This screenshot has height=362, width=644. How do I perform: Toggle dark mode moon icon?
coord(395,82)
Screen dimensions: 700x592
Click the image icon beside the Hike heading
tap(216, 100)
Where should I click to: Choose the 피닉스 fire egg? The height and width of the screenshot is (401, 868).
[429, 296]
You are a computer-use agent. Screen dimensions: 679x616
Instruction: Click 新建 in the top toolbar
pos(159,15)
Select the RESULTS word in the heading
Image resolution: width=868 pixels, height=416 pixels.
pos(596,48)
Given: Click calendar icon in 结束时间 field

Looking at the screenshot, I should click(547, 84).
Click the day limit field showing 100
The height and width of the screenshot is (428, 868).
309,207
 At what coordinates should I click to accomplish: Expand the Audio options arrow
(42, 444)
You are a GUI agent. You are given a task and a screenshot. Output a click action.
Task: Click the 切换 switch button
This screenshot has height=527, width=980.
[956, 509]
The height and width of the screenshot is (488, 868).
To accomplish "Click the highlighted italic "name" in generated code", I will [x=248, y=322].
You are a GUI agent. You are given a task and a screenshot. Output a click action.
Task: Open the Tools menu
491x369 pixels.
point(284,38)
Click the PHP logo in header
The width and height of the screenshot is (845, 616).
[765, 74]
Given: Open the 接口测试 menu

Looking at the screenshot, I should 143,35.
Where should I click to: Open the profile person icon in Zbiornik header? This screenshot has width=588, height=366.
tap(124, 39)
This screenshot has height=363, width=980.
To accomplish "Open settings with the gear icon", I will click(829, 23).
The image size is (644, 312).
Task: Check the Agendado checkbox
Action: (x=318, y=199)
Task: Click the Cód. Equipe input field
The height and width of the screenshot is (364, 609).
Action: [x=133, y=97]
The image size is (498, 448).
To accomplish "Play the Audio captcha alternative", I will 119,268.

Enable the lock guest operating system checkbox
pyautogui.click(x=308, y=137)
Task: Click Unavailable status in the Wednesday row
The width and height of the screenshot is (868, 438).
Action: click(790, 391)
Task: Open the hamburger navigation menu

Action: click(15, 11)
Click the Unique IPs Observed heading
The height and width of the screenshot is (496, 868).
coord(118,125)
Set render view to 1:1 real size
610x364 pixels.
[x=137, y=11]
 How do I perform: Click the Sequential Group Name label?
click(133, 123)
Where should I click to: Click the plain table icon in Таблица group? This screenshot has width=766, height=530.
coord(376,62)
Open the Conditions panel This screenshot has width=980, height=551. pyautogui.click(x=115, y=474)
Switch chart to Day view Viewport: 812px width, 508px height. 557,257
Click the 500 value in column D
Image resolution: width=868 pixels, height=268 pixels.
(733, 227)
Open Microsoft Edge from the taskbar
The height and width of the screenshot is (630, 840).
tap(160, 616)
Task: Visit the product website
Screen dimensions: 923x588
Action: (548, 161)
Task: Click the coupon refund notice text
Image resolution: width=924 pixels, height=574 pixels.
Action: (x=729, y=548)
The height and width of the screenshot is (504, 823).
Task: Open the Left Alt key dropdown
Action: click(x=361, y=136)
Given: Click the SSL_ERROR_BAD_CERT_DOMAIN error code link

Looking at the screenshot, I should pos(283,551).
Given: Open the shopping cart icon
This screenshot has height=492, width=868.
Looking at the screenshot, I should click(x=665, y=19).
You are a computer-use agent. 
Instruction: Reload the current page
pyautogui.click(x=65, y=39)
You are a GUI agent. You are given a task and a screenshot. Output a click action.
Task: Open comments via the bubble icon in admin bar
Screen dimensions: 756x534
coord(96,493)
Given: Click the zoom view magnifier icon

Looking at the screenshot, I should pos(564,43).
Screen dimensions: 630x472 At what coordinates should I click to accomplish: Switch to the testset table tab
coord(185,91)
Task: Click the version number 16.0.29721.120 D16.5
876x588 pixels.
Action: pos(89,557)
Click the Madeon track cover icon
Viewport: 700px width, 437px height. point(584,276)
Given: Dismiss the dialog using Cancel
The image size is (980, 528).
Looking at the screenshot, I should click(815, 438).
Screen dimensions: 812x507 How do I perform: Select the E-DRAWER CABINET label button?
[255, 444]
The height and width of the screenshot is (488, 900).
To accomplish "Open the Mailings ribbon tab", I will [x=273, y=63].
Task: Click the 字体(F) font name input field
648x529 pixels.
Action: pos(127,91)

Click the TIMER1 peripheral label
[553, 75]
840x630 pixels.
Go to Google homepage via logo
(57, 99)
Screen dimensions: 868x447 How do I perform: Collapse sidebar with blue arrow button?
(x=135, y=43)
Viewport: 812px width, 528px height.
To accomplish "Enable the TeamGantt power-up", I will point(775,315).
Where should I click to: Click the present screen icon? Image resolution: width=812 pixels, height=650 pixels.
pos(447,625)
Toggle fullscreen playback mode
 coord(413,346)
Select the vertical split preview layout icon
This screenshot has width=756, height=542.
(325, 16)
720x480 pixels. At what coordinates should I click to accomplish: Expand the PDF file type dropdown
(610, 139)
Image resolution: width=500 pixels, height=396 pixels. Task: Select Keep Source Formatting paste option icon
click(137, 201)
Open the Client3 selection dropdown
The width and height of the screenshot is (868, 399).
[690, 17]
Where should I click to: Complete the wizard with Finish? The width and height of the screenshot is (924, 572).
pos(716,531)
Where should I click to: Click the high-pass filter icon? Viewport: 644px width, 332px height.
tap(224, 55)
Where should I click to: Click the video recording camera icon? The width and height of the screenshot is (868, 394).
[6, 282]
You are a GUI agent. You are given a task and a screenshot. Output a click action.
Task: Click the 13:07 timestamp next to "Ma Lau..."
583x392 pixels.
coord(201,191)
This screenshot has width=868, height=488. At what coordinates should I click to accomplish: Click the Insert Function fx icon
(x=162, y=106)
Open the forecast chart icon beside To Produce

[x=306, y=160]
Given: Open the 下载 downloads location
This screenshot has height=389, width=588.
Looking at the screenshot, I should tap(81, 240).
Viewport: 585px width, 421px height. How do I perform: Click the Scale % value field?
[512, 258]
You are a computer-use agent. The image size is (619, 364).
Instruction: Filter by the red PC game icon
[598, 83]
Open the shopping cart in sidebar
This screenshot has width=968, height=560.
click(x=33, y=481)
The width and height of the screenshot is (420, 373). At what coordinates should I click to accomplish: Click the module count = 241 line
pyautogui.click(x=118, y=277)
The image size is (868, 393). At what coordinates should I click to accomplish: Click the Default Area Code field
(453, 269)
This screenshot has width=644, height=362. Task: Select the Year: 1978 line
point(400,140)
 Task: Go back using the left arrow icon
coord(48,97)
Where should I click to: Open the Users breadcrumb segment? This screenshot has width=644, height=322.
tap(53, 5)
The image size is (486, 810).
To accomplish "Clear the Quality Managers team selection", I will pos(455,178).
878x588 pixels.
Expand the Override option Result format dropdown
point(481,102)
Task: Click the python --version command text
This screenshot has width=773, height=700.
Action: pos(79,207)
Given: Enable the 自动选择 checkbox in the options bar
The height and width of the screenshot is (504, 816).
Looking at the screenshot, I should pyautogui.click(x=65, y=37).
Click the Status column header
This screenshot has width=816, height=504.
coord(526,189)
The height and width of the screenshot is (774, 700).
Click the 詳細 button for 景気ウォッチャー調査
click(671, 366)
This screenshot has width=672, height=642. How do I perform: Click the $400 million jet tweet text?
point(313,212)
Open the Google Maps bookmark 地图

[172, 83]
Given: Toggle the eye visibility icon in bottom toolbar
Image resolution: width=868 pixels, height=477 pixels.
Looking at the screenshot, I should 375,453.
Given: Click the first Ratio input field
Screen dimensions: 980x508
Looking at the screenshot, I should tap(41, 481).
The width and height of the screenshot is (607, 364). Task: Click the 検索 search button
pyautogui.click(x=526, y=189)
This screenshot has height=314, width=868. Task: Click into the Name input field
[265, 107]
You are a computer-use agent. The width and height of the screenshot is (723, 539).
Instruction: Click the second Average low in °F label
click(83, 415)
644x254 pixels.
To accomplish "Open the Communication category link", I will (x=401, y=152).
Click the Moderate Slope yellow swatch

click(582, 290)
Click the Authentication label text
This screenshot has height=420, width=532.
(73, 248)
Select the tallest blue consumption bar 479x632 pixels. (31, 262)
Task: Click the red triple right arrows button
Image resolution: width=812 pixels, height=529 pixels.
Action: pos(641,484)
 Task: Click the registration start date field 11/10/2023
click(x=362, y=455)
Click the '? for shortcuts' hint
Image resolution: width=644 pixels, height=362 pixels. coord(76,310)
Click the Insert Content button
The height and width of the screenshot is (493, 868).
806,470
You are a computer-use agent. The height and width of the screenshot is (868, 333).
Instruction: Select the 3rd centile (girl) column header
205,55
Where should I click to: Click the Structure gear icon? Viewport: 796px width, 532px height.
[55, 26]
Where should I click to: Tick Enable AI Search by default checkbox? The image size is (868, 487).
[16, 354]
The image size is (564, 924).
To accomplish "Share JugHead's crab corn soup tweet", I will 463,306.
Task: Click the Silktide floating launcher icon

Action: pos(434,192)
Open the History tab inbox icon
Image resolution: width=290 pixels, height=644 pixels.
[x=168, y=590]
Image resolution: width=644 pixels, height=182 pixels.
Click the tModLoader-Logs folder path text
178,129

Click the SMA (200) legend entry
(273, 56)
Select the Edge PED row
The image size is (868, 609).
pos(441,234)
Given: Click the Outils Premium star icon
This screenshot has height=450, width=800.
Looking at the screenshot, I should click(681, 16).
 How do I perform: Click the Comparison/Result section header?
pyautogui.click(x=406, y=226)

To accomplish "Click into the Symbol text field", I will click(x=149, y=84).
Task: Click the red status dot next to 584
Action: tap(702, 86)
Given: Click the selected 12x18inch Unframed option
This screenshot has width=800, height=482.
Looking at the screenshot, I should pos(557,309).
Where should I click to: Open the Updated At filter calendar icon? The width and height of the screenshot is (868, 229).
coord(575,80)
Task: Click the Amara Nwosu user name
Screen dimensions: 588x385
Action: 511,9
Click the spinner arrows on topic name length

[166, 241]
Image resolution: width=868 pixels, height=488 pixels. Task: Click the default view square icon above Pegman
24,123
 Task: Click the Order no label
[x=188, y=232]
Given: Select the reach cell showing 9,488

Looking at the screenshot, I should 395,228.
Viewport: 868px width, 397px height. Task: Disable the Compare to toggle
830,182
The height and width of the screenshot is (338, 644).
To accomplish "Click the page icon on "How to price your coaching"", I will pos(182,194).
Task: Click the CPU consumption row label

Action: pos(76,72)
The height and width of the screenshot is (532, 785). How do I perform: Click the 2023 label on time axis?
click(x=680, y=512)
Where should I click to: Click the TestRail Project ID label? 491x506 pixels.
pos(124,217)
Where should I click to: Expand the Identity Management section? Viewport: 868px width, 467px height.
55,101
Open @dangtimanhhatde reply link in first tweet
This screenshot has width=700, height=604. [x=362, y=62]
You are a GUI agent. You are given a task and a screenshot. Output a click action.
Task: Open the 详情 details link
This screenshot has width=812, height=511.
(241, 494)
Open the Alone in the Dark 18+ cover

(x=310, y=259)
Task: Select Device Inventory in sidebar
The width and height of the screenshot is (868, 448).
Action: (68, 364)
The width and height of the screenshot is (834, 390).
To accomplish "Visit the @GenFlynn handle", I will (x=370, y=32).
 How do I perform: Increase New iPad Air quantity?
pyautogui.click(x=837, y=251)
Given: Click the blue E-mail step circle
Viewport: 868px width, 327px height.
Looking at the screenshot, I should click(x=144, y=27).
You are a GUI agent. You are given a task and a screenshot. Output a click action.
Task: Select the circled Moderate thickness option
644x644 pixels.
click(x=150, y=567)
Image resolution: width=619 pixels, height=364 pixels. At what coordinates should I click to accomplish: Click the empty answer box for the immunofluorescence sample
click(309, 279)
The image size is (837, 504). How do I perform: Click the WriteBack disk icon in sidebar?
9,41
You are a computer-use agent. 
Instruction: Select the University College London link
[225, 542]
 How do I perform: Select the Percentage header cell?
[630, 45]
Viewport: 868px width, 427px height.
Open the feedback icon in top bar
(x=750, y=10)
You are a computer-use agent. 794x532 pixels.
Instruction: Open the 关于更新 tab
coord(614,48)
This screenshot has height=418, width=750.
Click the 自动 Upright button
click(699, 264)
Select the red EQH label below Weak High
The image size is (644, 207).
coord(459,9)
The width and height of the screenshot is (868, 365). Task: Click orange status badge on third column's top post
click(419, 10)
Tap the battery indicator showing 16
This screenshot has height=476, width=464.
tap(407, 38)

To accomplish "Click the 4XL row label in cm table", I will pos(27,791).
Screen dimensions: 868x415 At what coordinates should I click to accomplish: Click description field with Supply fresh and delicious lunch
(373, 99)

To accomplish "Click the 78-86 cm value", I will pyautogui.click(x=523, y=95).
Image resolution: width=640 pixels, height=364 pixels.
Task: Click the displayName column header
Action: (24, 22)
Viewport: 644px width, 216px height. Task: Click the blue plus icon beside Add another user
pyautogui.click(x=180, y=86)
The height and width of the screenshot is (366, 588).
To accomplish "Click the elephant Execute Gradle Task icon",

About this task
The answer must consist of every line from the records above that holds "version".

Task response
Task: Click the version number 16.0.29721.120 D16.5
Task: Click the python --version command text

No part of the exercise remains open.